Further back in the trade-fair halls, the products often look repulsively ugly. That could perhaps be explained by the fact that they get installed on roofs or in cellars where there is less call for design quality. Is that the message that resounds in the ISH's technology halls? Can design be an dispensable element in a society that, for whatever reasons, wishes in future to rely on renewable energies?
As long ago as 2008, renowned designers invited by iF Design, and they included Dieter Rams, Herbert H. Schultes and Franco Clivio, called on "the worlds of business and politics, and the general public, to include designers comprehensively in the design of important future technologies." As a chilling example, they cited the design of solar-cell roofs, for which no unique aesthetic quality has been developed that can compete with existing roof shapes and materials. If one considers the booths at the ISH, then no design progress has been made.
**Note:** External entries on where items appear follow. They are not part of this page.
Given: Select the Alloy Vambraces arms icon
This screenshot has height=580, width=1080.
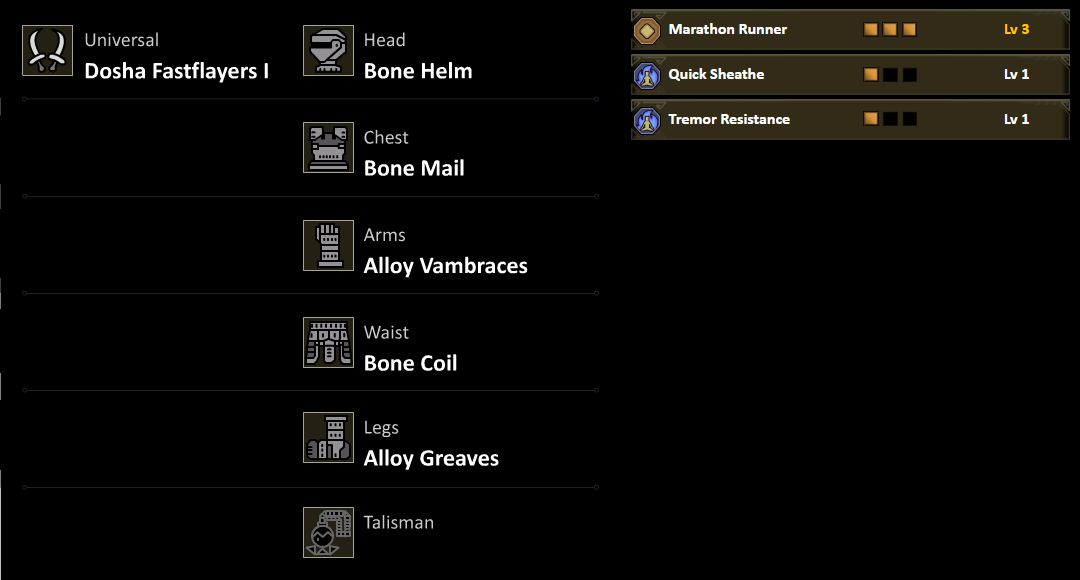Looking at the screenshot, I should pos(328,245).
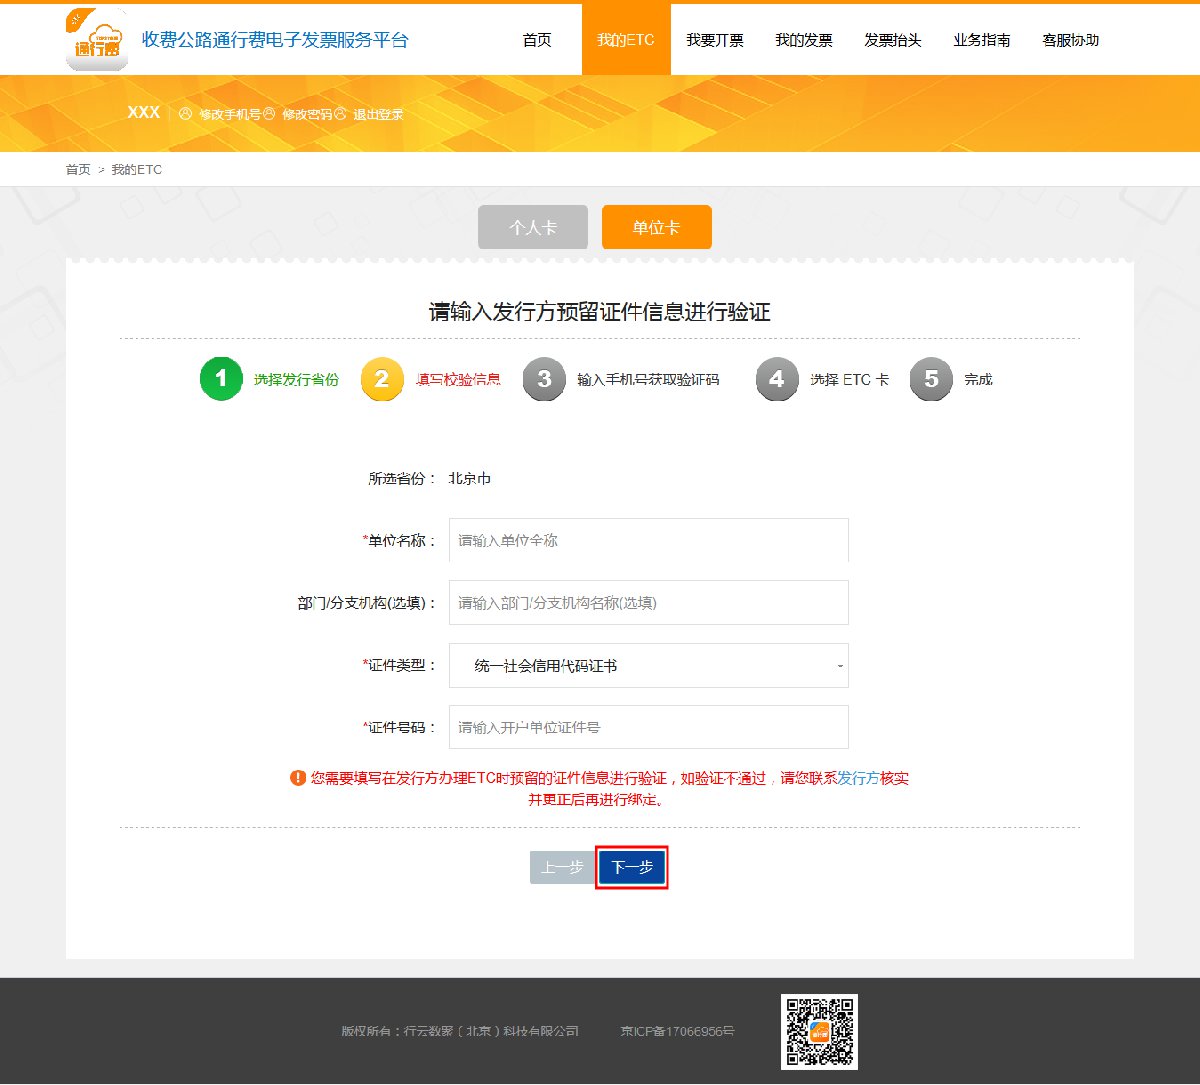Click the gray step 5 circle icon
1200x1085 pixels.
pos(931,379)
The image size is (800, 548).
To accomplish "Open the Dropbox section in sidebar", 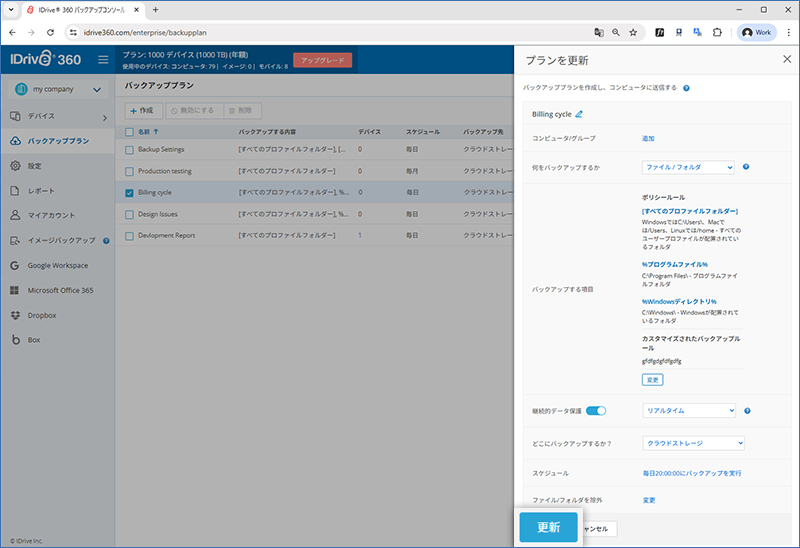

Many manufacturers are trying their luck in the solar market and yet because they produce in relatively low unit numbers no standards have emerged that are based on high-quality design trends. One of the few companies in the sector that consistently prioritizes design is Systaic, but is has now filed for bankruptcy given an excessive debt load, and is in receivership. Thus, the well-designed solar roof which architects could use for any manner of buildings, remains a daring vision for the future. Even the façade made of vacuum tubes and semi-transparent CPC mirrors made by the Ritter group - it won the "powered by ISH" Design Plus prize - seems comparatively bulky close up.
If one takes a glance in the catalog of criteria of Deutsche Gesellschaft für Nachhaltiges Bauen (The German Sustainable Building Council), design does not crop up in certification of new buildings as a "networked" variable, but as one aspect among many: "Securing the design and urban-design quality in competition" is located somewhere between "bicycle comfort" and "art in the building", a nice to have. The age of sustainable design and renewable energies - as regards design, it has evidently not really started.